__GIVEN INSTRUCTION__. Copy out, unchanged, the part of the material that opens with the line containing "You are a computer-use agent. Screen" and closes with the line containing "click(33, 468)", including both of those lines.

__RECORDS FOR PROCESSING__.
________________________________________
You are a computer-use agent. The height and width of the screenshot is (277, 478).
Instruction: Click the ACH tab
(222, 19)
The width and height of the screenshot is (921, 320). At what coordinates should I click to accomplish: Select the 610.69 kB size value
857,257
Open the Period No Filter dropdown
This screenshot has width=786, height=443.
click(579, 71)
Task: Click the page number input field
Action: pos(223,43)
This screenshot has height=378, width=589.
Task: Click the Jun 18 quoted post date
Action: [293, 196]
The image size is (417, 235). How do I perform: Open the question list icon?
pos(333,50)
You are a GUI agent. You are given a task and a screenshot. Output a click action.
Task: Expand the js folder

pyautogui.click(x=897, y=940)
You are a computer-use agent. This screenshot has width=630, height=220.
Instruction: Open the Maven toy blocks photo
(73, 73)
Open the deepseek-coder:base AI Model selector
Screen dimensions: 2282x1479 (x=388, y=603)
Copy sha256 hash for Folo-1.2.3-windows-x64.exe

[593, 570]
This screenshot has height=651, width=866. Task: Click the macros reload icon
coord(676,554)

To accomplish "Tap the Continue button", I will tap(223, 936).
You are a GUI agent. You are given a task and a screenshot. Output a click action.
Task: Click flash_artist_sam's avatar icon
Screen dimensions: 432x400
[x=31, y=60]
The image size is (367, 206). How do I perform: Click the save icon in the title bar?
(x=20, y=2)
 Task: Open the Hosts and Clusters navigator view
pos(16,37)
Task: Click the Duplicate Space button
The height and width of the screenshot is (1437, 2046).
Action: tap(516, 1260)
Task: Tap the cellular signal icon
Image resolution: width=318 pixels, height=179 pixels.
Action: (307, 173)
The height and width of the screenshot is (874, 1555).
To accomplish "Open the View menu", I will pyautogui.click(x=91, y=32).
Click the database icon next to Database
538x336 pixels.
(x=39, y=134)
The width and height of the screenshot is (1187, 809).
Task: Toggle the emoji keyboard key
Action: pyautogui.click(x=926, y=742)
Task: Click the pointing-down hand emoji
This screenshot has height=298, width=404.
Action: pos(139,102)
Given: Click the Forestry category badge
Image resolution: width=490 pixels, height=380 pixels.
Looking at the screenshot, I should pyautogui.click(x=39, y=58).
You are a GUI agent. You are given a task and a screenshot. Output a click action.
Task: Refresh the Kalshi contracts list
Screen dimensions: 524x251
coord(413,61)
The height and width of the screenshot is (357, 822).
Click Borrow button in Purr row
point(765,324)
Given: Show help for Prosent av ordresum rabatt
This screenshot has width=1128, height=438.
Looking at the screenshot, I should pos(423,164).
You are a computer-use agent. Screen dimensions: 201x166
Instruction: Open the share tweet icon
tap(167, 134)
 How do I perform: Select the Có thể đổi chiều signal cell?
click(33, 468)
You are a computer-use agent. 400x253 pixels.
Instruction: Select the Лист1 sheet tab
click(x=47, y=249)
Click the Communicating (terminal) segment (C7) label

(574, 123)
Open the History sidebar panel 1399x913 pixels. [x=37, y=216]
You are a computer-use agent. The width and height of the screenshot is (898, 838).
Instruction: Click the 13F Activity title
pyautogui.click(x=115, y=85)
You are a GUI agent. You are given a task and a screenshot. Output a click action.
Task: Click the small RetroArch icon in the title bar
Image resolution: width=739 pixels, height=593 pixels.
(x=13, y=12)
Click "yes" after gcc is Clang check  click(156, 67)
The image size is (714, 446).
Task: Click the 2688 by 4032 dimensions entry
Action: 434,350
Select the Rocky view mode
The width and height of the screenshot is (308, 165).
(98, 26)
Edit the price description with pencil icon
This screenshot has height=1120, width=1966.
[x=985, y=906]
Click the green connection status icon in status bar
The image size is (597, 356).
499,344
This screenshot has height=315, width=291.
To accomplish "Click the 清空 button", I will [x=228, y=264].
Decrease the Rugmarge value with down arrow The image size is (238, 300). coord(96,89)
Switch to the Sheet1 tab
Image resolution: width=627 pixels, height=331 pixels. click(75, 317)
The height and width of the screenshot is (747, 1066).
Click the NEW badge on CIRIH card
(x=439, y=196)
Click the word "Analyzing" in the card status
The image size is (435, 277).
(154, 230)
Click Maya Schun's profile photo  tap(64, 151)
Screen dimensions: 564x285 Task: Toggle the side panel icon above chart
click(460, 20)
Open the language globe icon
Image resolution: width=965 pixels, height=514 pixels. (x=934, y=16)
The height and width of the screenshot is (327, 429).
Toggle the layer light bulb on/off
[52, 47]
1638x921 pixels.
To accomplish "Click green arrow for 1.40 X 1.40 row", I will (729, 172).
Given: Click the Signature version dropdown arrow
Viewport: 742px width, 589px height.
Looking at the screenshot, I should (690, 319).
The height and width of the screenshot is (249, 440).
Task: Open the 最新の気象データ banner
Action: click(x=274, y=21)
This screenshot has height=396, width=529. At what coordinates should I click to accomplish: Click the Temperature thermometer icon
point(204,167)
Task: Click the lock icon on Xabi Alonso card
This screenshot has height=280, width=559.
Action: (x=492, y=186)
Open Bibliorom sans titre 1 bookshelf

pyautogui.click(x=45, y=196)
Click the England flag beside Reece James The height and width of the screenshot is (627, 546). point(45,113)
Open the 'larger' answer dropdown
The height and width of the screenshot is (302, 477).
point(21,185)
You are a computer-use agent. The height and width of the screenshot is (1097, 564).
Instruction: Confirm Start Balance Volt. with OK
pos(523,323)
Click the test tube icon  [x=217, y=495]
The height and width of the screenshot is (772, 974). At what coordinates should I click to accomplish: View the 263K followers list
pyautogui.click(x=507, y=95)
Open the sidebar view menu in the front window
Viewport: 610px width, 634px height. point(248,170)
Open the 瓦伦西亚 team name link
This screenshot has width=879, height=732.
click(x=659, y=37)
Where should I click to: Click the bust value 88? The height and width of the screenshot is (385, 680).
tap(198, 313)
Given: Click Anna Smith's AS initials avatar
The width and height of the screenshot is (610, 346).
________________________________________
__SOLUTION FOR THIS PROBLEM__.
You are a computer-use agent. Screen dimensions: 201x166
Instruction: Open the share tweet icon
tap(167, 134)
 How do I perform: Select the Có thể đổi chiều signal cell?
click(33, 468)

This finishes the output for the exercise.